- _Consignes de travail_:
**a)** Répondez brièvement à ces questions sur l'analyse consacrée à Hénin-Beaumont :
(i) Combien d'habitants compte la ville ?
(ii) Quel pourcentage des voix Marine Le Pen obtient-elle aux législatives de 2007 ?
(iii) Quel type de combat Jean-Luc Mélenchon lui promet-il en 2012 ?
**b)** Condensez sous forme de liste le paragraphe de l'analyse consacrée à Hénin-Beaumont qui commence par « Le choix de Jean-Luc Mélenchon », en conservant ses faits principaux.

- _Extrait du document_:
++++++++++++++++++++

Analyse de Sylvain Crépon, docteur en sociologie
Le contexte électoral
Dans le cadre de la campagne pour les municipales, dire qu’Hénin-Beaumont constitue une ville symbole est devenu un truisme. C’est d’abord la ville où est venue s’implanter Marine Le Pen, celle où la nouvelle présidente du parti frontiste a conquis sa légitimité politique. Aux élections législatives de 2007, elle est la seule candidate de son parti à accéder au second tour.
Alors que le Front national est en déroute partout ailleurs, cette prouesse contribue à affaiblir ceux de son parti qui voient d’un mauvais œil l’ascension de la “fifille du chef”. Femme de terrain hors pair, c’est dans cette ville de 28 000 habitants qu’elle conquiert les premiers galons dont elle pourra se prévaloir dans la guerre de succession interne qui aboutira à son intronisation à la tête du parti.
Le choix de Jean-Luc Mélenchon de venir la défier aux élections législatives de 2012 dans l’ancien bassin minier, terre de la gauche ouvrière, en lui promettant un combat “homérique”, a contribué à focaliser l’attention médiatique sur Hénin-Beaumont. La nouvelle présidente frontiste n’en espérait sans doute pas tant. Elle accède alors facilement au second tour et, avec 48,89 % des voix, améliore nettement son score de 2007 (41,65 %), manquant le siège de député d’une toute petite centaine de voix. En arrivant systématiquement au second tour des élections municipales et législatives depuis les années 2000, de surcroît dans une configuration de duel avec la gauche, le Front national est parvenu à constituer à Hénin-Beaumont un rapport de force électoral inédit qu’il aimerait pouvoir déployer dans le reste du pays.

++++++++++++++++++++

[Lignes de données de pointage]

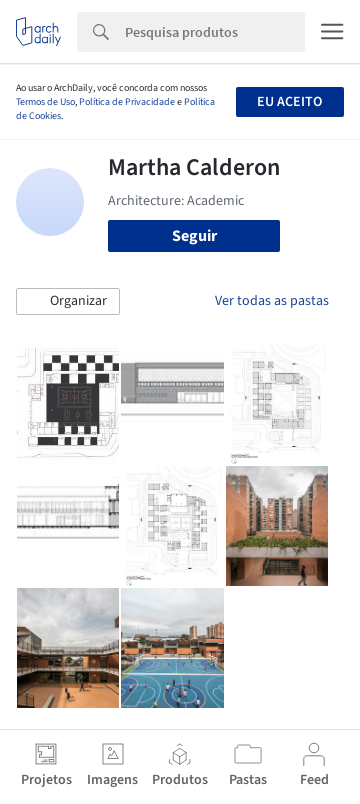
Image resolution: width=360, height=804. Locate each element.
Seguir (194, 236)
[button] (68, 302)
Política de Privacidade (127, 102)
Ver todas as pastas (272, 301)
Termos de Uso (45, 102)
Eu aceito (289, 102)
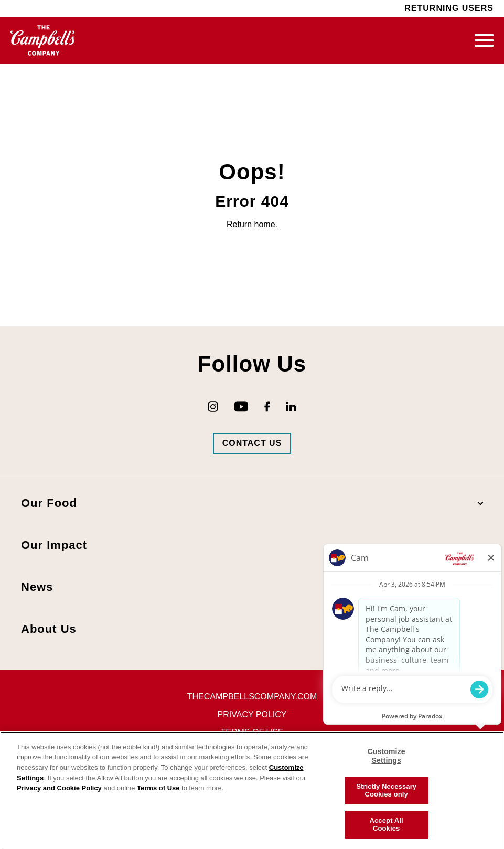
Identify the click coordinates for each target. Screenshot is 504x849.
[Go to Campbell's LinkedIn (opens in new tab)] (291, 407)
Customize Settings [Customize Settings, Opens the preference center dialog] (387, 756)
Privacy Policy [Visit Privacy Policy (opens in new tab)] (252, 714)
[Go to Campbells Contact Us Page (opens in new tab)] (252, 443)
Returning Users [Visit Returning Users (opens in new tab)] (449, 8)
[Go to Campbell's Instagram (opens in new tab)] (213, 407)
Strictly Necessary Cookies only (386, 790)
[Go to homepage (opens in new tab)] (42, 40)
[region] (252, 790)
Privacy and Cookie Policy (59, 788)
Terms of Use (158, 788)
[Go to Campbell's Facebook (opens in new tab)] (267, 407)
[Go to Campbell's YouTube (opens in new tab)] (241, 407)
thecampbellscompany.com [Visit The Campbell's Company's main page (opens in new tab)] (252, 696)
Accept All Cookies (386, 824)
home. (266, 224)
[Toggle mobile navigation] (484, 40)
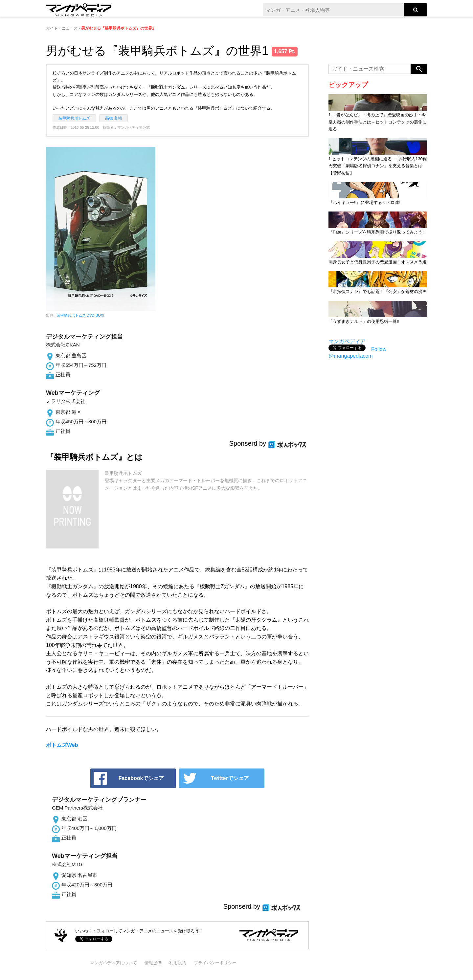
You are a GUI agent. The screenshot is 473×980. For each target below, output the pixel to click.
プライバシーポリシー (215, 963)
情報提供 (153, 963)
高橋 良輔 (113, 118)
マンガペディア (347, 341)
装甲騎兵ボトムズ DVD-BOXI (80, 315)
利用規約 (178, 963)
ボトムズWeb (62, 745)
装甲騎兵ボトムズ (74, 118)
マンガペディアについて (113, 963)
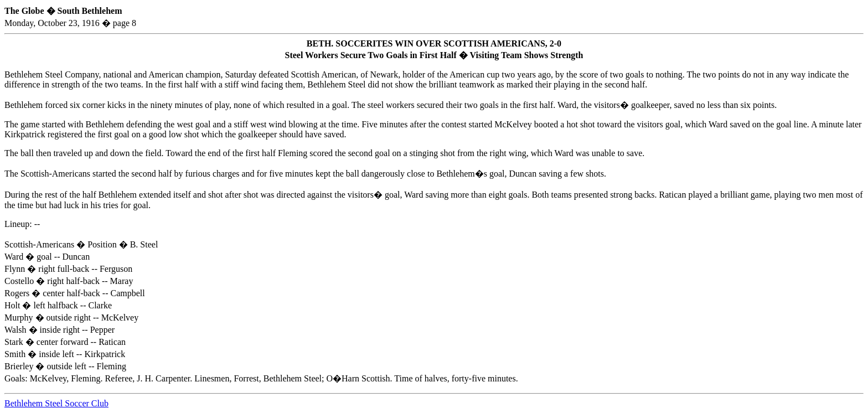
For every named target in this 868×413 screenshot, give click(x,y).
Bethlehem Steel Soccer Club (56, 403)
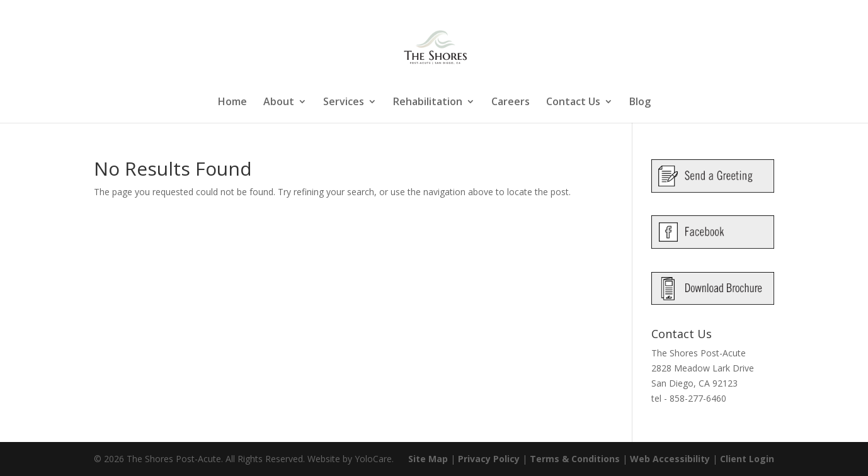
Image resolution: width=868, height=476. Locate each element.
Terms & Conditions (574, 458)
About (278, 103)
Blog (640, 103)
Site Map (428, 458)
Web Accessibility (670, 458)
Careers (510, 103)
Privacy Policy (489, 458)
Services (343, 103)
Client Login (747, 458)
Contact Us (573, 103)
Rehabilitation (428, 103)
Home (232, 103)
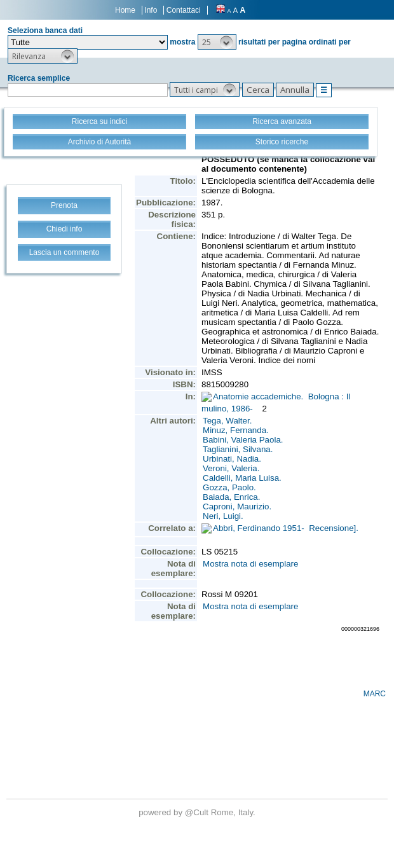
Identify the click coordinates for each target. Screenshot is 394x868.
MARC (374, 694)
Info (151, 10)
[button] (217, 42)
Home (125, 10)
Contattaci (184, 10)
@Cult (198, 812)
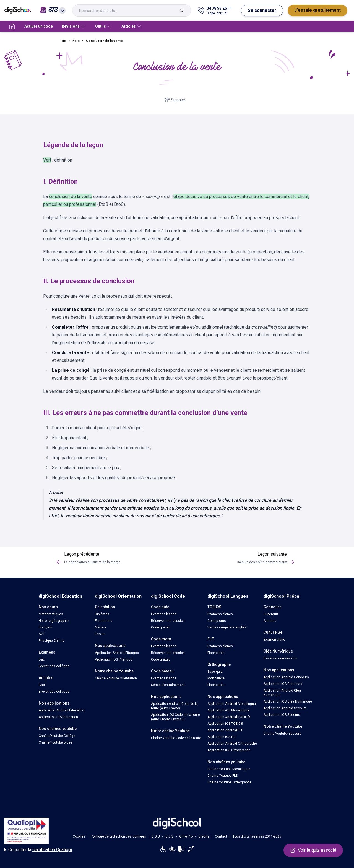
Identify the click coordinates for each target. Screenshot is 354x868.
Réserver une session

++++++++++++++++++++

- _Réponses par tâche_:
**a)**
(i) 28 000 habitants.
(ii) 41,65 %.
(iii) Un combat « homérique ».

**b)**
- En 2012, Jean-Luc Mélenchon vient défier Marine Le Pen aux législatives dans l'ancien bassin minier, terre de la gauche ouvrière, en lui promettant un combat « homérique ».
- Ce choix attire l'attention médiatique sur Hénin-Beaumont.
- Marine Le Pen accède facilement au second tour avec 48,89 % des voix, contre 41,65 % en 2007, et manque le siège de députée d'une petite centaine de voix.
- Présent au second tour des municipales et des législatives depuis les années 2000, en duel avec la gauche, le Front national a établi dans la ville un rapport de force électoral inédit qu'il aimerait étendre au reste du pays.